The Company is continuing to work to complete its financial statements for the fiscal quarter ended September 30, 2004 and the fiscal year ended December 31, 2004, and to restate its financial statements for the full 2002 fiscal year, the first, second, and third fiscal quarters of 2003, the full 2003 fiscal year, and the first and second fiscal quarters of 2004. Once the Company completes these financial statements, the Company expects that its independent registered public accounting firm will review and/or audit these financial statements, as appropriate. Accordingly, the financial information for the periods provided below is subject to change and should not be relied upon. In addition, the financial information set forth below does not account for the effects of the accounting item in respect of purchase requests described above, and is preliminary, unaudited, and subject to change based on the Company’s review, the final results of the investigation into certain of the Company’s accounting matters, and receipt by the Company of its audited financial statements. Until such time as the Company is able to file with the Securities and Exchange Commission its financial statements for these periods, neither its existing financial statements nor the information set forth below should be relied upon. Cash from operations in the third and fourth quarters of 2004 may not be indicative of future results because of the periods in which expenses are paid as well as ongoing costs relating to the internal investigation conducted by the Audit Committee and the restatement of the Company’s financial statements.


2004 Year End Results

 

Revenues. Revenues are expected to be between $121.5 million and $123.0 million in 2004.

 

Cash From Operations.

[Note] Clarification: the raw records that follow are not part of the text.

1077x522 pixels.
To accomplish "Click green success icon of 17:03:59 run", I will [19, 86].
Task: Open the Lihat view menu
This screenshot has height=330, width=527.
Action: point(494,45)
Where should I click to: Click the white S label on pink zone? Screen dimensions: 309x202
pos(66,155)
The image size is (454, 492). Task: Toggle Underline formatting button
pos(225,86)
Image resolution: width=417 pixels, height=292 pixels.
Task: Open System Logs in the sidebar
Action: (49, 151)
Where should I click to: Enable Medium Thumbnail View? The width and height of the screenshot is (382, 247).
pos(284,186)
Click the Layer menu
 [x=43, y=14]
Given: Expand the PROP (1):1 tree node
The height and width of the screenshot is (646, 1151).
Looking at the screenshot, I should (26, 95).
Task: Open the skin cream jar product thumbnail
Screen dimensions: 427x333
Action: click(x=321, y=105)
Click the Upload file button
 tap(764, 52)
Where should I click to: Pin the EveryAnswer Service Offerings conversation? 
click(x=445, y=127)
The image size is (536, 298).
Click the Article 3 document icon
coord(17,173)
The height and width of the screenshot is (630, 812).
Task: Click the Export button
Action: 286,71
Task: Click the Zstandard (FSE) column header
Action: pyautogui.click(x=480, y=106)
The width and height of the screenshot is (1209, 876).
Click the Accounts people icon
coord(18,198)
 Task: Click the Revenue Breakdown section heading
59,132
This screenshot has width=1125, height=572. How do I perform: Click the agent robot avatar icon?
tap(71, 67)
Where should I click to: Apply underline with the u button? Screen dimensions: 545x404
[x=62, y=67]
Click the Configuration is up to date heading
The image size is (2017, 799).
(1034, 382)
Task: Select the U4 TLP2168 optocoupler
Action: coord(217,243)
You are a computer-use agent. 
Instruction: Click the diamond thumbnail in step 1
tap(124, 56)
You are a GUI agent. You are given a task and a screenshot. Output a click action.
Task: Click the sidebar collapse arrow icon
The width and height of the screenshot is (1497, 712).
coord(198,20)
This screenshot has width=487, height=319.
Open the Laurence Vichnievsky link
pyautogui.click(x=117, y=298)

The Company generated $4.2 million in domestic cash from operations in the fourth quarter of 2004. For the year ended December 31, 2004, the Company generated $9.5 million in domestic cash from operations.

 

Cash Position. As of December 31, 2004, the Company had $52.8 million in domestic cash, cash equivalents and short-term and long-term investments.

 

Operating Expenses. Total operating expenses for the year ended December 31, 2004 are expected to be between $115.0 million and $117.0 million.

 

Net Income: The Company’s net income for the year ended December 31, 2004 is expected to be between $6.9 million and $7.7 million.